Little Meg
Bronze Age Round Cairn & Carving
South of Glassonby, Cumbria   OS Map Ref NY57683747
OS Maps - Landranger 91 (Appleby-in-Westmorland), Explorer OL5 (The English Lakes: NE Area)


Little Meg cairn
Little Meg cairn. The carved stone is the low flat rock to the left of the tallest upright.
Although the stones of Little Meg are sometimes referred to as a small stone circle, they are in fact the remains of a burial mound or round cairn. This would have originally consisted of a central burial cist covered by a low barrow of stones and rubble, the whole structure surrounded by kerb stones. The cist, now destroyed, was found to have contained a cremation in an urn. The mound has also now gone, but the ring of kerb stones remain measuring between 8-9 metres in diameter, although it is probable that their positions have been disturbed in the past. These ten or eleven remaining stones stand at the edge of a quiet field about half a mile northeast from the huge standing stone and circle of Long Meg and her Daughters but are thought to be of a later date, perhaps form the Bronze Age.

Two intricately carved rocks were discovered at Little Meg, one was removed and can now be seen in Penrith museum, the other is still in place at the north of the kerb (image below) and shows a clockwise spiral motif on the left hand side that links in with a series of concentric circles to the right. The whole design measures around 80 cm across.

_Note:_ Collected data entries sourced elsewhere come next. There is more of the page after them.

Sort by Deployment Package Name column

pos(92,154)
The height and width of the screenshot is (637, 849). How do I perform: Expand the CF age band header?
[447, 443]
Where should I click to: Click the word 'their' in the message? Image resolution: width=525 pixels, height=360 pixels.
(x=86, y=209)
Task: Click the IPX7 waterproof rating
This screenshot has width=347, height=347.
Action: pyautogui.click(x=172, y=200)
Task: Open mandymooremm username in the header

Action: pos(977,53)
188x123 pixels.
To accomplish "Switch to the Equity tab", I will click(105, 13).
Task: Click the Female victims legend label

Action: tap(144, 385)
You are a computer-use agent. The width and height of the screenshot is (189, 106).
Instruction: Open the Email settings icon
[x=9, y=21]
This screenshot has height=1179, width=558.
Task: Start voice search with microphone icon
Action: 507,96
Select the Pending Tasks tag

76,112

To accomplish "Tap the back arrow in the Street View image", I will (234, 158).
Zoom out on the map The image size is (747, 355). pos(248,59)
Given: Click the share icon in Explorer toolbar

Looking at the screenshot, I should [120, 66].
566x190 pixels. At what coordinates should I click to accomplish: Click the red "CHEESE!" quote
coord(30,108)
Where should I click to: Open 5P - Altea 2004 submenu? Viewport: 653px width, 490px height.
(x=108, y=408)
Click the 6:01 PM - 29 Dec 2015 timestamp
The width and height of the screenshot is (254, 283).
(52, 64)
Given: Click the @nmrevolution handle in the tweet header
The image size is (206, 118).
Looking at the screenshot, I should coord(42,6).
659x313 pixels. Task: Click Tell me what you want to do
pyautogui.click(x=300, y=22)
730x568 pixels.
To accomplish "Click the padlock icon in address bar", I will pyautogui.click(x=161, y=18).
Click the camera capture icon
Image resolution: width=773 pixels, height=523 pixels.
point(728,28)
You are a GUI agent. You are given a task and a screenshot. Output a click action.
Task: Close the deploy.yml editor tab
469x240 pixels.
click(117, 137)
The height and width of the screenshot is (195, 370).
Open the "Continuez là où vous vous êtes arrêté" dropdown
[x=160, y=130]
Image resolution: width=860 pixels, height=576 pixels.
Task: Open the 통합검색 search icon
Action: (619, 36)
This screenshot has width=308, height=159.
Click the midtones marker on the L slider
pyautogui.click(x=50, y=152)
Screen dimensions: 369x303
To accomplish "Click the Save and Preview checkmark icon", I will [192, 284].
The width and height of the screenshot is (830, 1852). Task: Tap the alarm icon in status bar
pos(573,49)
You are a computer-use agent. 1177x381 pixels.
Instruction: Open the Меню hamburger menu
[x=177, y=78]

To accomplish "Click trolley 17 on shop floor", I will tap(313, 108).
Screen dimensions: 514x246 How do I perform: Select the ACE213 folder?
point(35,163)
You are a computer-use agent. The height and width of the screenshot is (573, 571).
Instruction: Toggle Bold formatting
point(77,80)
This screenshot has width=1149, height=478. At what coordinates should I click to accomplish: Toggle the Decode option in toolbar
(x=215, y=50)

To get to Little Meg, follow the road northeast from the village of Little Salkeld to Glassonby. About half way along stop just before a small wood on the left. The stones are a short distance down the gated track that runs between two fields.
Little Meg carved rock
Little Meg carved rock, a clockwise spiral linked to a set of concentric circles.
Dymond's plan of the Little Meg stones from 1875
C. W. Dymond's plan of the Little Meg stones from 1875 with the carved rock at the north and using the old name of the site as Maughanby Circle. The scale of 10 feet is near-enough equal to 3 metres.